(Screenshot grounding data)

+ + + + +

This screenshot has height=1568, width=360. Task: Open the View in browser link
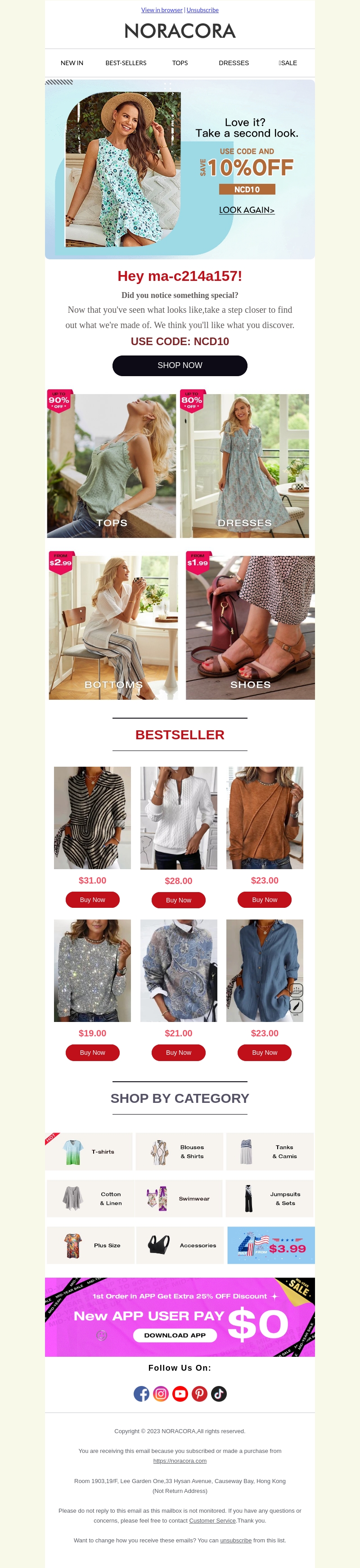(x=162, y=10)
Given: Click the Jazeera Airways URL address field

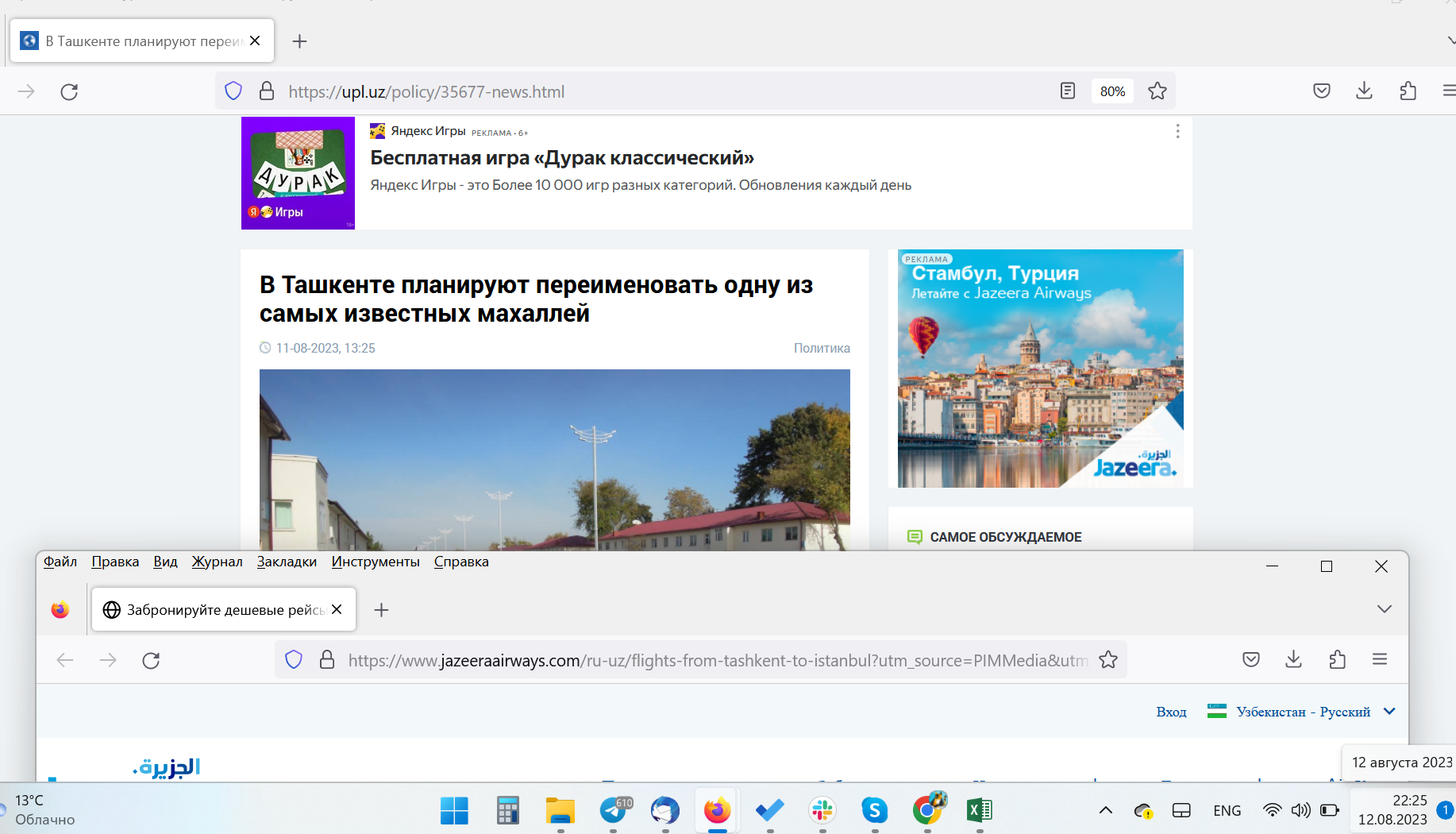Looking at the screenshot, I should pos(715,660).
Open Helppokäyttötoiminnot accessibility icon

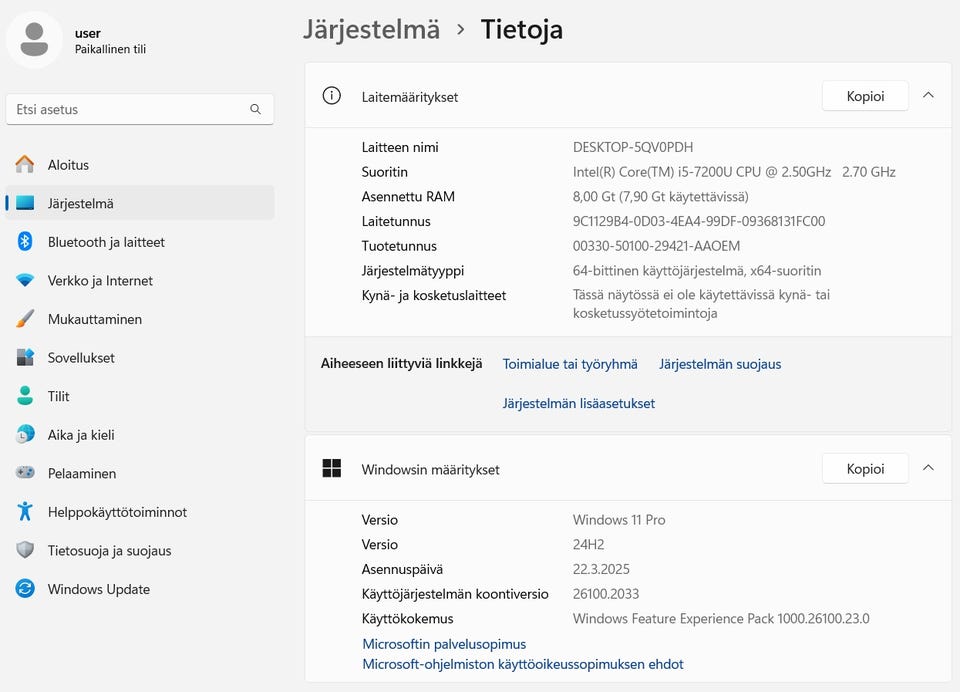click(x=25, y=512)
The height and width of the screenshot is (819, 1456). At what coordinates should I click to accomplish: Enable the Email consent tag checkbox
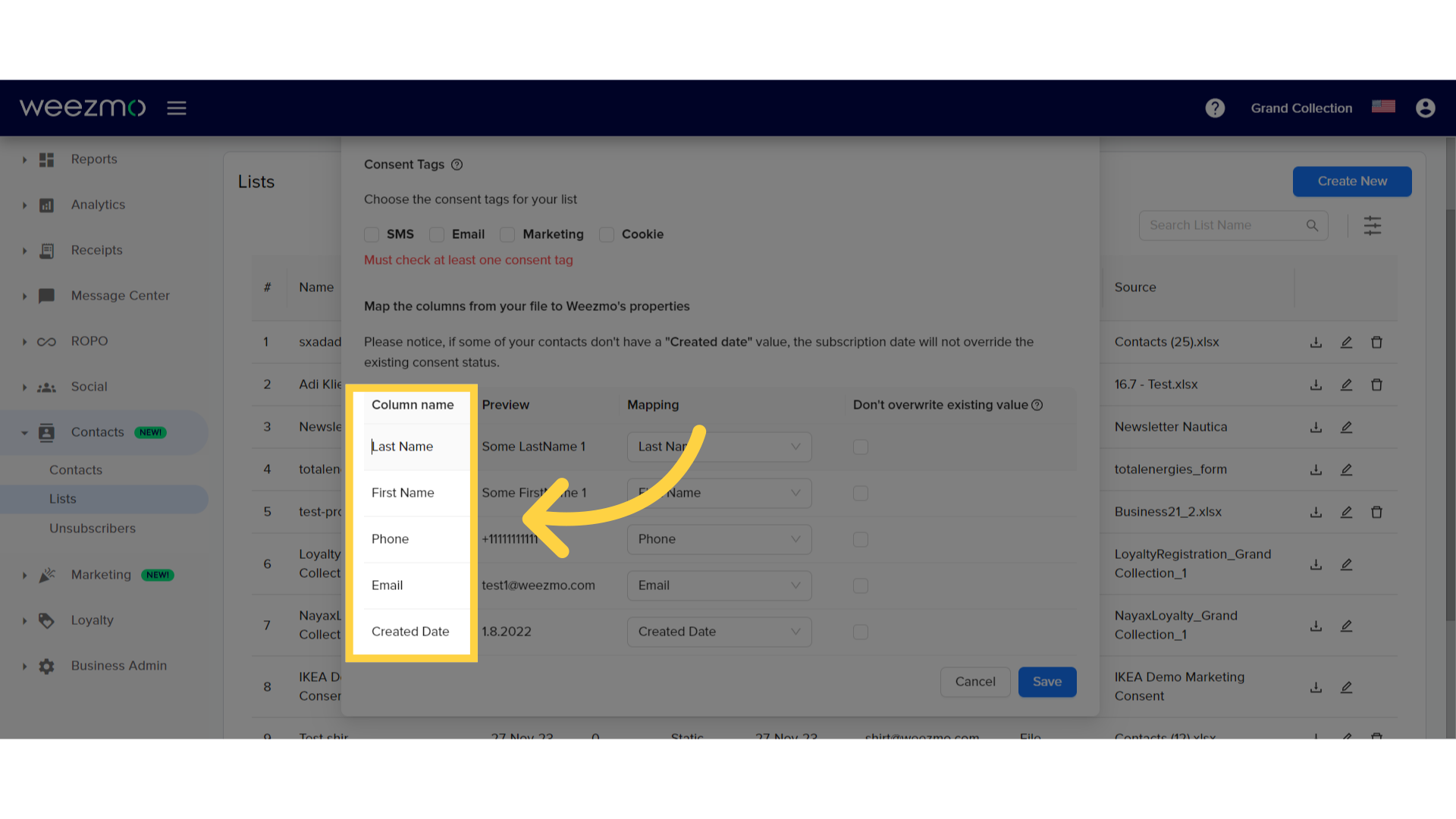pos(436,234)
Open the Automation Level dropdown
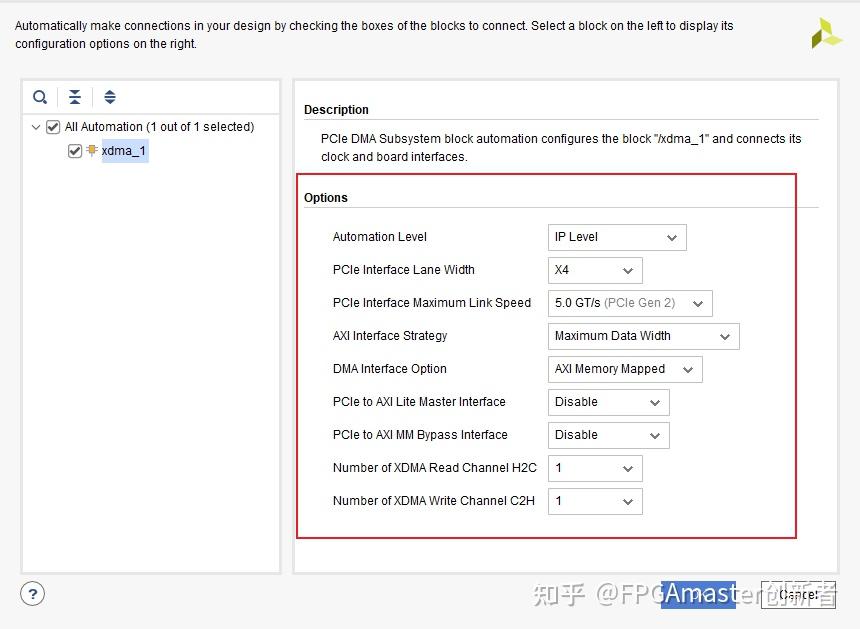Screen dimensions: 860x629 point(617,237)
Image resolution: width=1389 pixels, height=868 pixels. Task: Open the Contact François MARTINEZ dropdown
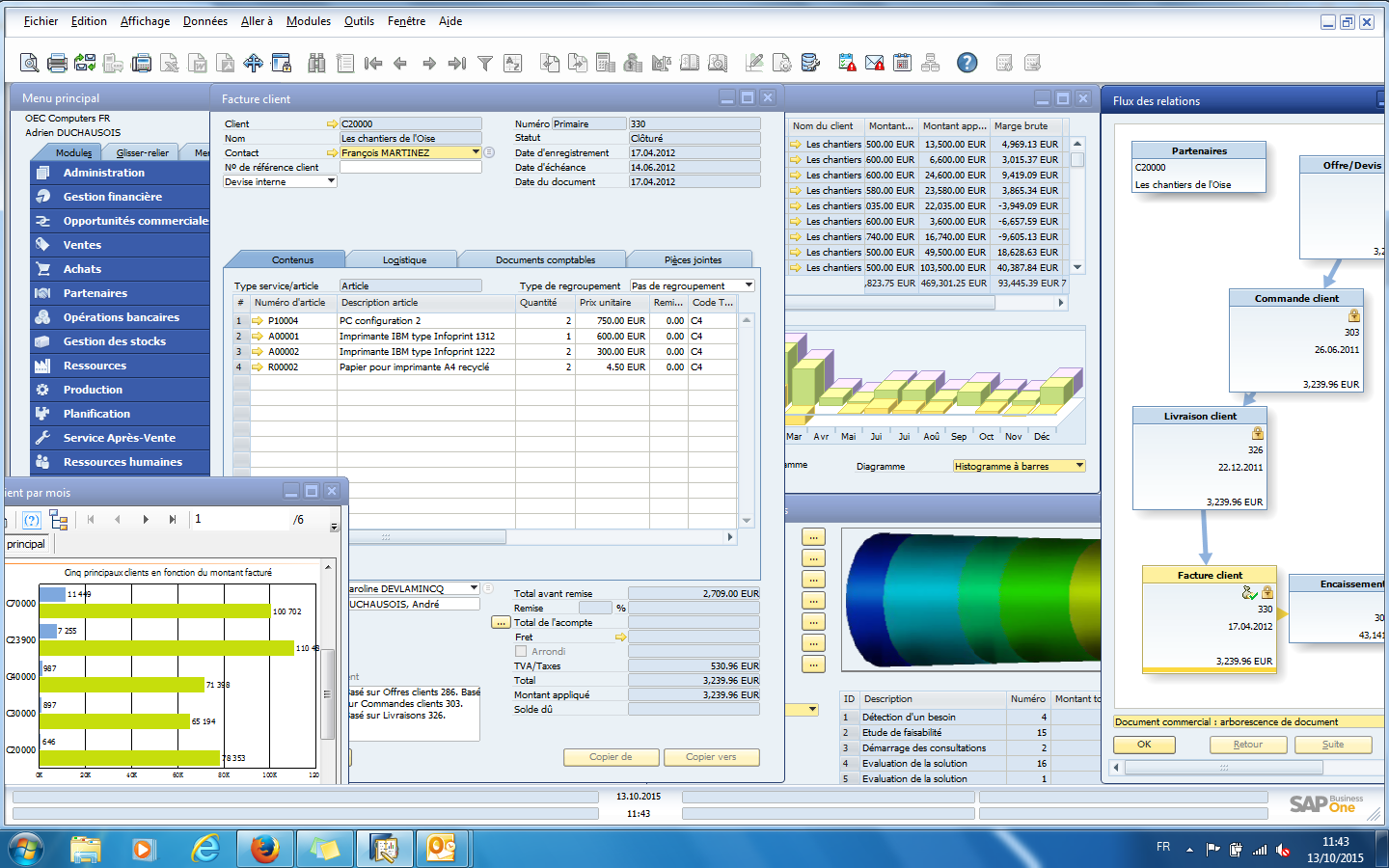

+ + + + +

_THE TASK_: Repeat each line word for word, from the one with "Open the Automation Level dropdown" down to the last line of the data, and keep the pictures out of it.

_ANSWER TO THE PROBLEM_:
Open the Automation Level dropdown
Screen dimensions: 860x629 point(617,237)
Image resolution: width=1389 pixels, height=868 pixels. Task: Open the Contact François MARTINEZ dropdown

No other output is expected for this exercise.